In accordo con la Fondazione Don Milani che a Barbiana ha sede, è nata l'idea della marcia, alla quale, senza gonfaloni e senza bandiere, si sono uniti semplici cittadini e anche il presidente del consiglio regionale Eugenio Giani. Fra loro anche Guido, uno degli ultimi alunni di Don Lorenzo, che ha raccontato come qui, tutti insieme, i ragazzi lavoravano e imparavano. "Una manifestazione - ha spiegato Rossi - non contro qualcosa ma a favore di qualcosa, per testimoniare quello che quassù è avvenuto e che non permetteremo a nessuno di calpestare".

In silenzio, il corteo ha percorso i quasi tre chilometri di ripido sterrato che portano alla canonica, gli stessi che ogni giorno, con il bello e cattivo tempo, gli alunni percorrevano a piedi per raggiungere la scuola che sarebbe diventata, per loro, un potente strumento di emancipazione e libertà.

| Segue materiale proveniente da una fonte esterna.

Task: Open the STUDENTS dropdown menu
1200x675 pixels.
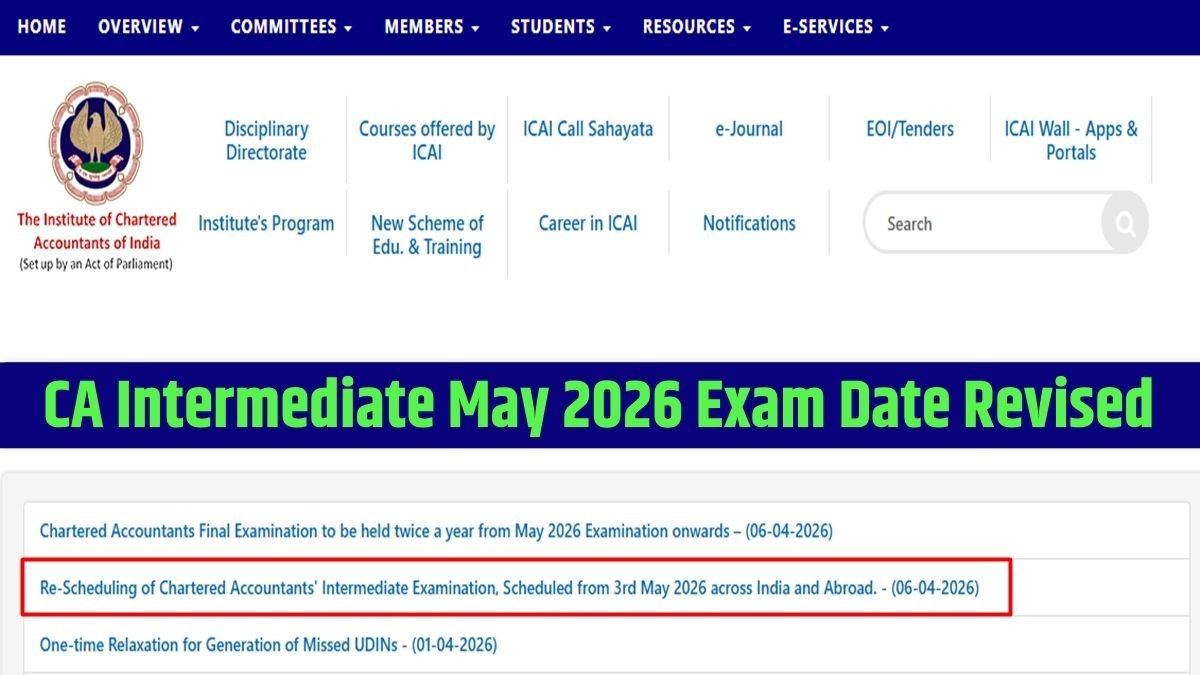Action: click(x=560, y=27)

"Ai valori di Barbiana ci si deve ispirare - ha proseguito Rossi - anche per trovare le risposte giuste ai problemi della comunità in cui viviamo. Credo che in tempi difficili, di crisi come quelli di oggi, il riferimento a Barbiana diventi più che mai fondamentale. Due temi in particolare emergono con forza: come cittadini, prima ancora che come istituzioni, siamo chiamati alla solidarietà, a rimuovere gli ostacoli verso la piena realizzazione della persona, senza discriminazioni di sorta. Il secondo punto è che qui si insegnava a povera gente non solo le basi dell'alfabetizzazione, ma anche la cultura alta. Anche oggi solo la cultura ci può salvare, una cultura alta resa fruibile al popolo. La democrazia muore se la cultura non arriva al popolo".